### PROBLEM REQUIREMENTS
Turn every line of the material into a numbered list and skip any blank lines. Leave the pictures out of your answer.

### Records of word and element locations
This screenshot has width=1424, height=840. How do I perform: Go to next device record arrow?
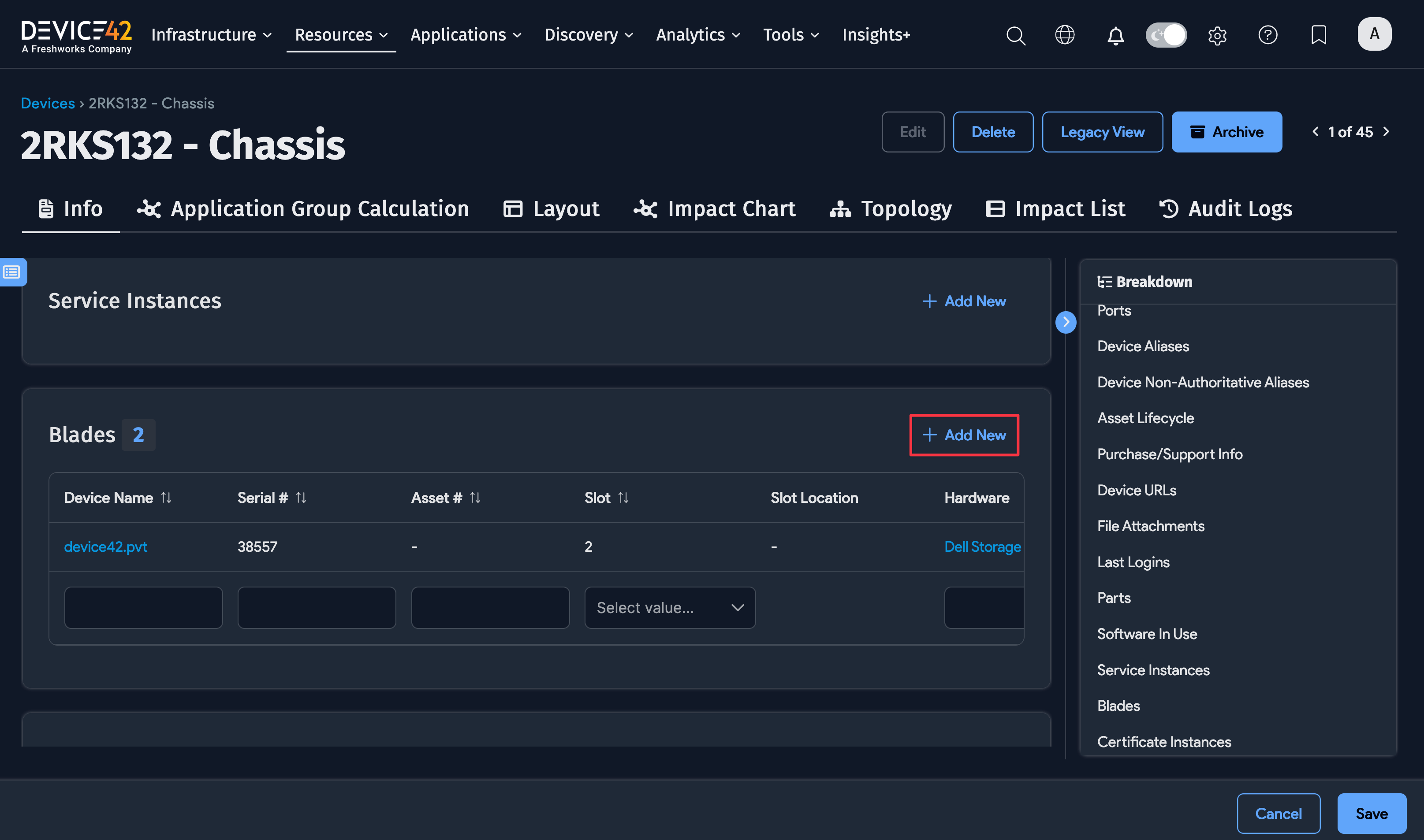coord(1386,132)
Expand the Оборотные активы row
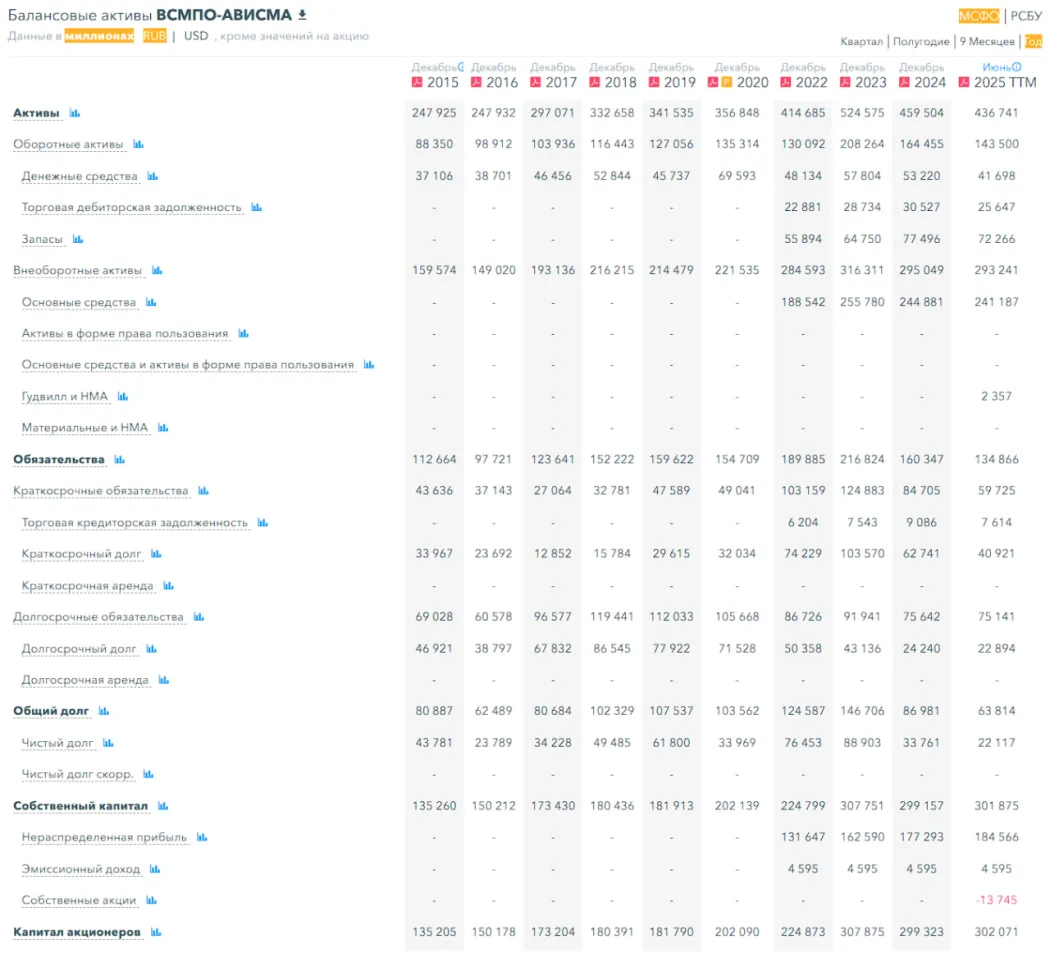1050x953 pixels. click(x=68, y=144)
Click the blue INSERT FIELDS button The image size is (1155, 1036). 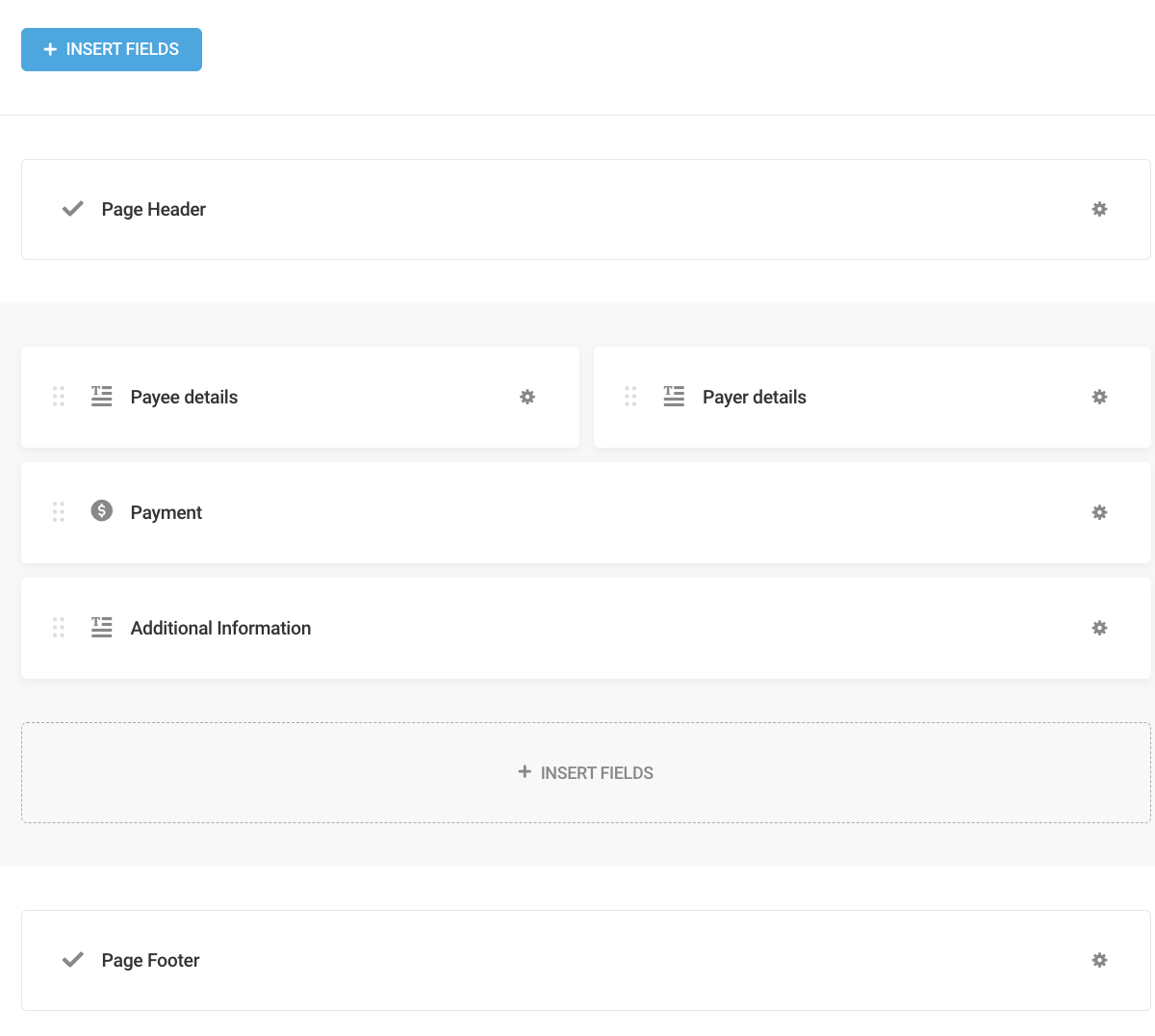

### RESULT OF THE TASK
1. This screenshot has width=1424, height=840. How do I perform: Go to next device record arrow?
2. coord(1386,132)
3. Expand the Оборотные активы row
4. 1050x953 pixels. click(x=68, y=144)
5. Click the blue INSERT FIELDS button The image size is (1155, 1036). 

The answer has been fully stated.